With COVID-19 cases relatively low compared to other parts of Michigan, health care workers in the western part of the state are bracing for worse, according to a news report.
"Every day we've seen an uptick in the number of respiratory patients," Kendra Peot, a nurse manager at Spectrum Health Butterworth in Grand Rapids, said in MLive. "It's pretty intense," Peot added. "When these patients come in, they’re declining very quickly."
Patients coming to Spectrum and Blodgett Hospital, also in Grand Rapids, have trouble breathing, with some saying they feel like they're trying to catch their breath underwater while others are gasping, according to MLive.
Those no longer able to breath sufficiently on their own are placed on ventilators.
As of May 2, almost 1,700 presumptive positive cases of COVID-19 have been reported in Kent County, where 36 have died. Kalamazoo County reported 442 confirmed COVID-19 cases and 18 deaths. Muskegon County reported 301 confirmed cases and 17 deaths, while Ottawa County reported 261 confirmed cases and 12 deaths.
Those west Michigan numbers are dwarfed in counties elsewhere in the state, especially in Michigan's most populous county, Wayne County, where almost 8,000 COVID-19 cases had been confirmed by May 2 and almost 800 had died.
Other Michigan counties reporting confirmed COVID-19 cases were Oakland County with 7,475 cases and 745 deaths, Macomb County with 5,666 cases and 625 deaths, and Genesee County with 1,620 cases and 196 deaths.
Earlier in the month, Peot and another nurse manager, Missy Rykse, who both work in Spectrum Health Butterworth and Blodgett emergency departments, provided some of their perspective about the ongoing pandemic on the hospitals' website
"Believe it or not, this pandemic has helped pull us together as a team," Peot said on the in a Q&A on Spectrum Health Newsroom. "There has been a sense of relief, too, that we all have one focus: this pandemic.
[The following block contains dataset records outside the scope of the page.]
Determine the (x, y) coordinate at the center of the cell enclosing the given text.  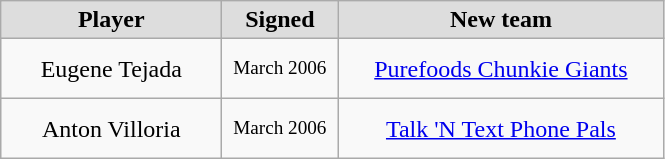
Anton Villoria (112, 129)
Eugene Tejada (112, 69)
Purefoods Chunkie Giants (501, 69)
New team (501, 20)
Talk 'N Text Phone Pals (501, 129)
Signed (280, 20)
Player (112, 20)
Return (x, y) of the center of cell containing provided text 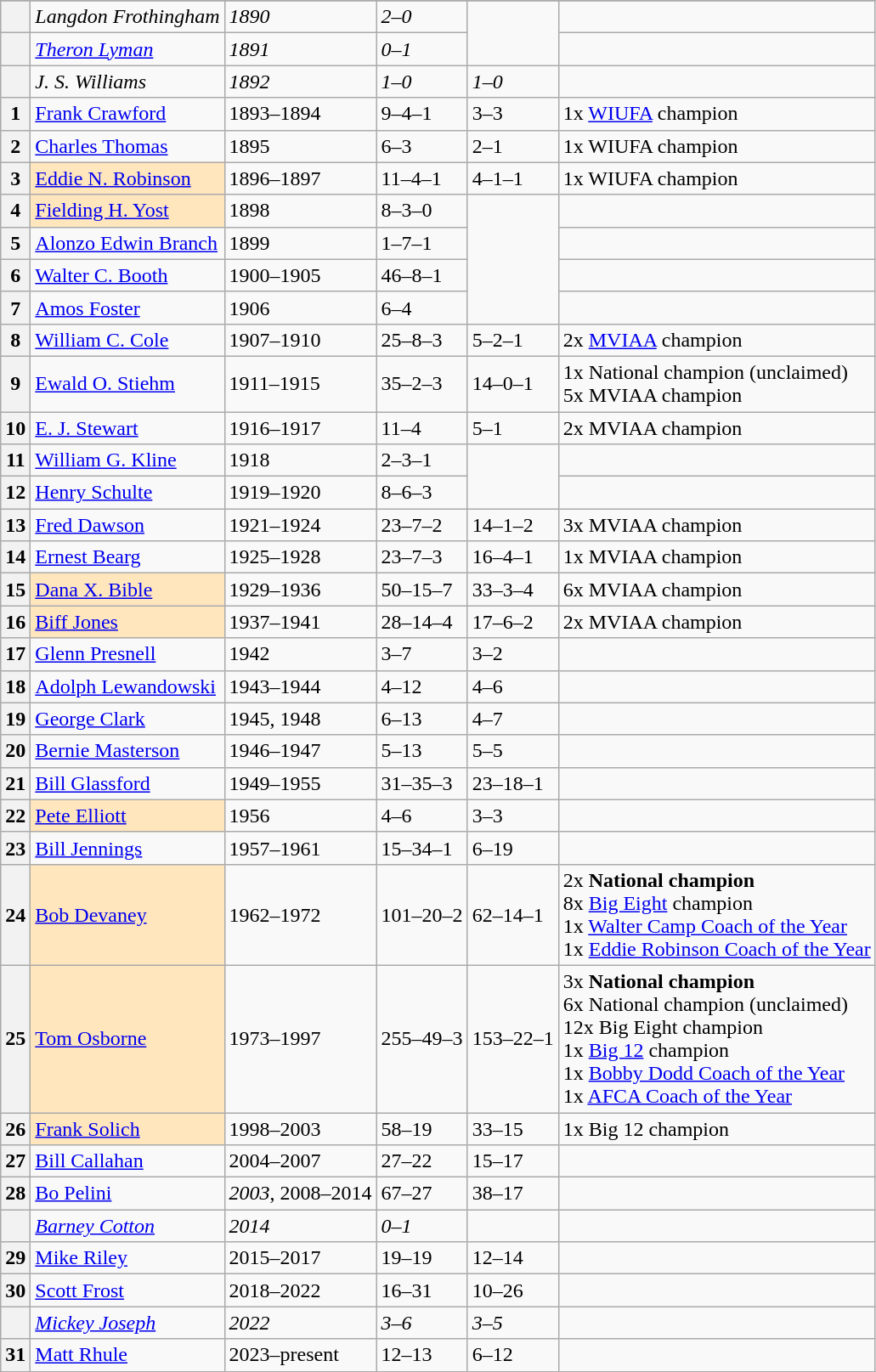
1943–1944 (301, 687)
1919–1920 (301, 493)
1956 (301, 816)
Eddie N. Robinson (127, 178)
2015–2017 (301, 1258)
5–2–1 (513, 340)
3–2 (513, 654)
29 (15, 1258)
31 (15, 1355)
3–7 (421, 654)
Charles Thomas (127, 146)
28 (15, 1194)
Mike Riley (127, 1258)
6 (15, 275)
1998–2003 (301, 1129)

Leadership has made this our priority, so we are all continually focused on one thing."
Other patients, such as those suffering trauma, are still arriving for care and health care workers are taking them "one by one" while trying to keep ahead of the "COVID-19 chaos," Rykes said.
"The new challenge is identifying which patients are suspected COVID-19 cases and which are not," Ryskes continued. "And at some point, we will need to shift our thinking and assume that all cases could be related to COVID-19."
Health care workers last week told MLive that their training has prepared them for what might lie ahead in the pandemic. "What we're planning for is the unknown," Peot said. "We don't know essentially what that need will be. So we're trying to plan ahead and be prepared for that."